Pick up the post about mocking an API trait in a Rust unit test where it stops, and keep writing it in the same voice.

[Article]
* * * * *
I am trying to unit-test a function, and I want to make sure it calls the correct API endpoint with the correct arguments.

My first idea was to make the function I wanted to test accept the API as a trait object. This would allow me to mock it. I also had to pass mutable references, because the mock should record information about how it was called. Below you see a simplified representation of my code structure:

trait API {
    fn func_a(&mut self, arg1: i32, arg2: String);
}

// prod trait implementation

#[allow(dead_code)]
fn business_logic(api: &mut dyn API) {
    api.func_a(42, String::from("mytrousersareblue"));
}

#[cfg(test)]
mod tests {
    use super::*;

    #[derive(Default)]
    struct Mock<A, B> {
        args: (A, B),
    }
    impl API for Mock<i32, String> {
        fn func_a(&mut self, arg1: i32, arg2: String) {
            self.args = (arg1, arg2);
        }
    }

    #[test]
    fn business_logic_performs_correct_calls() {
        let mut mock: Mock<i32, String> = Default::default();
        business_logic(&mut mock);
        assert_eq!(mock.args.0, 42);
        assert_eq!(mock.args.1, String::from("mytrousersareblue"));
    }
}

This has various downsides, mainly that I have to make separate Mock structs for functions with zero, one, two, three, and more parameters.
* * * * *
[Entries supplied]
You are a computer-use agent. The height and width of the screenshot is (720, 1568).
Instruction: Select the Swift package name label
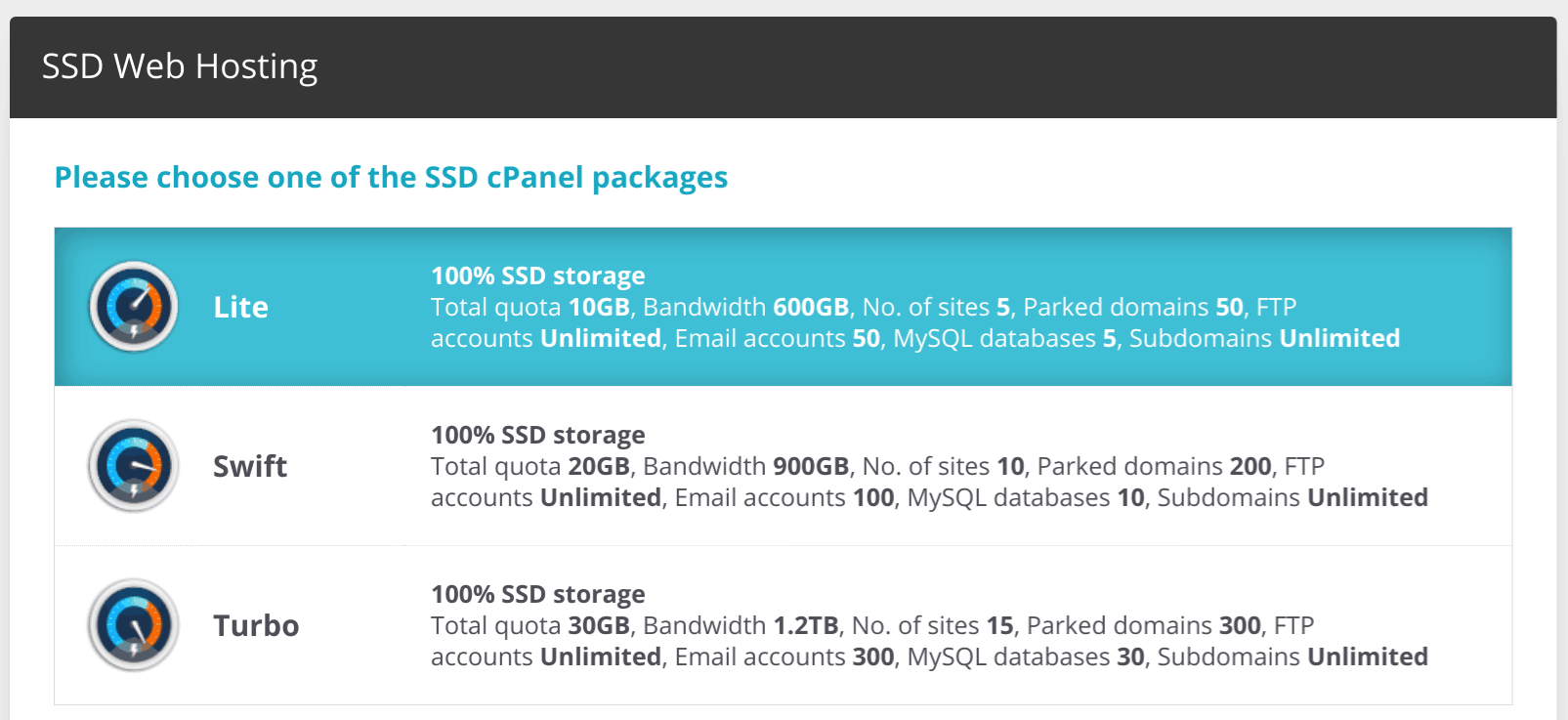coord(250,466)
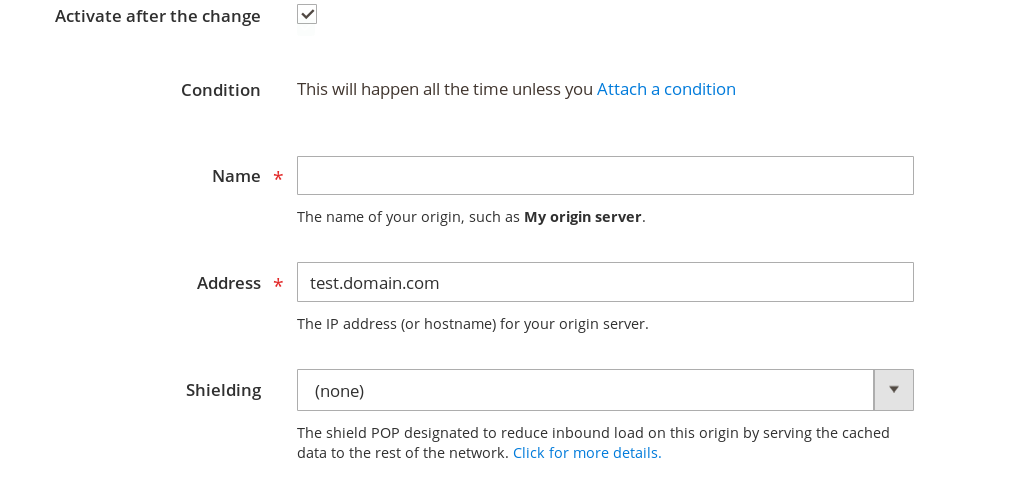
Task: Click the Shielding dropdown arrow button
Action: coord(894,390)
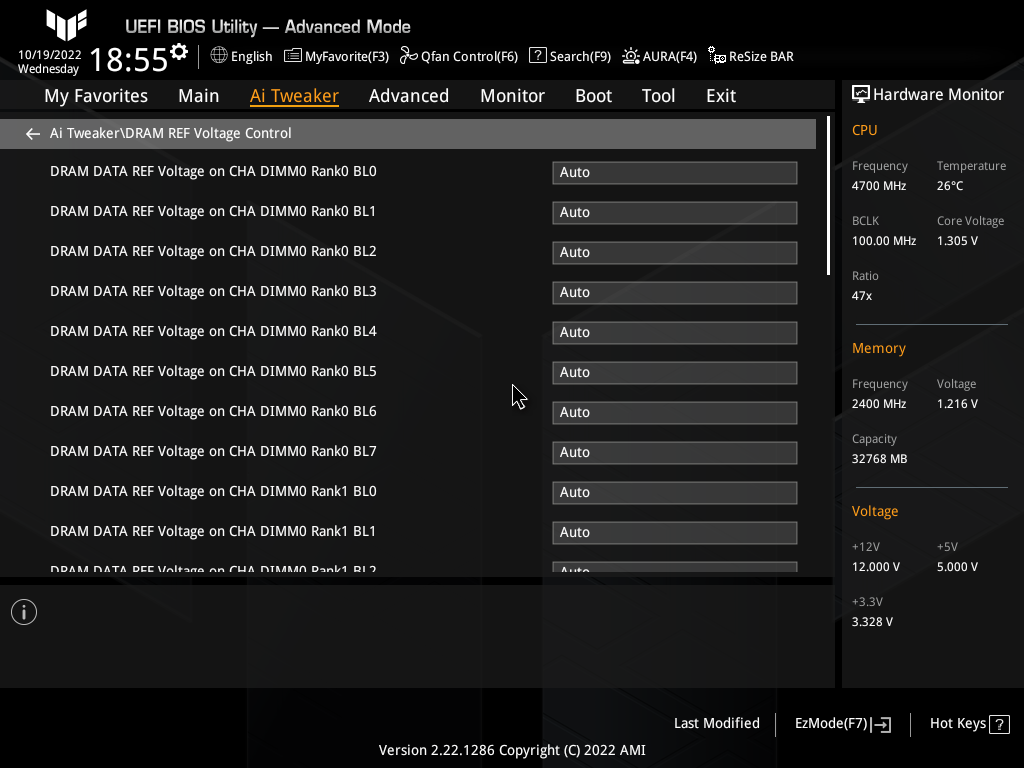This screenshot has height=768, width=1024.
Task: Open the CHA DIMM0 Rank0 BL0 voltage dropdown
Action: click(x=674, y=172)
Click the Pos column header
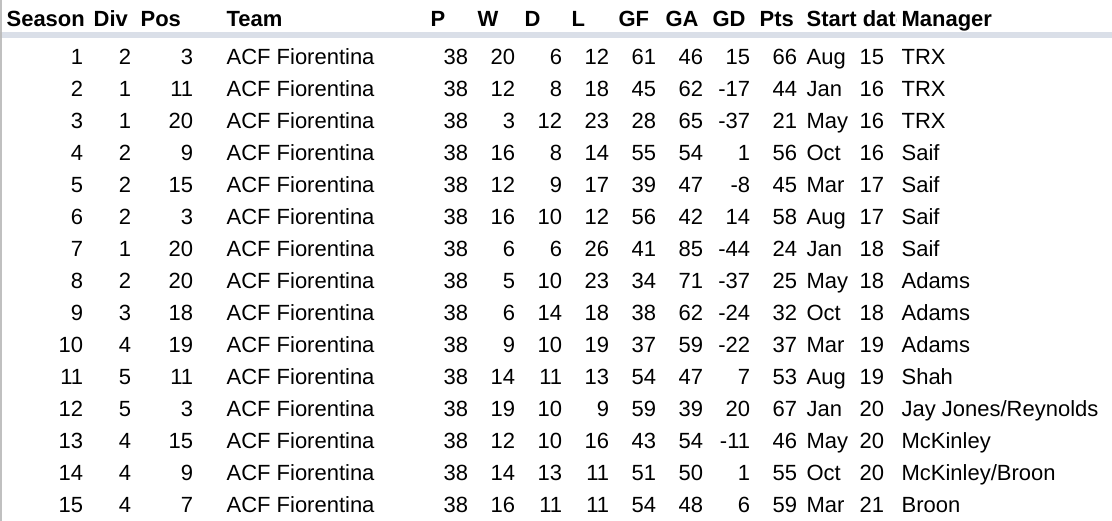 click(160, 19)
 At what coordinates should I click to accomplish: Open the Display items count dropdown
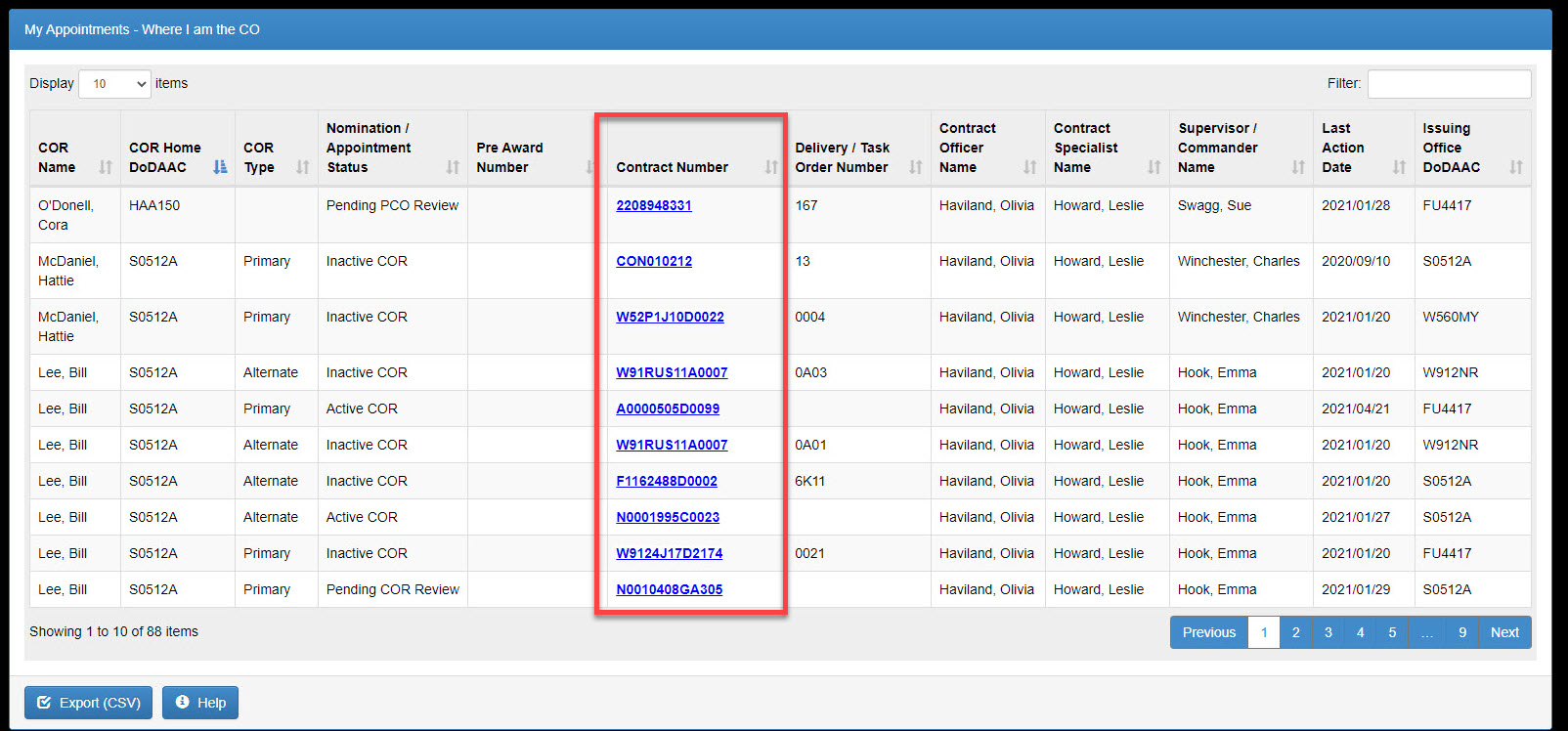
* * * * *
[Task answer]
So another idea that came to my mind was to implement the Mock struct as follows:

struct Mock<'a> {
    args: Vec<&'a dyn Eq>,
}

This would allow me to record as many arguments as I want. However the compiler complains that the trait std::cmp::Eq cannot be made into an object.

I cannot use std::any::Any, because I still need to be able to determine equality in the assert_eq statements.

Maybe I am taking a completely wrong path here. I do have quite some trouble with the Rust mindset, coming from a Java background...

Summary / TLDR

I want to have a mock-implementation of the API, which records all arguments it was called with, that can later be compared against expected values.

If I'm correct, then I'll need a way to make a struct store any number of objects, which all extend at least Eq. However, if there's a nicer solution: I'm open.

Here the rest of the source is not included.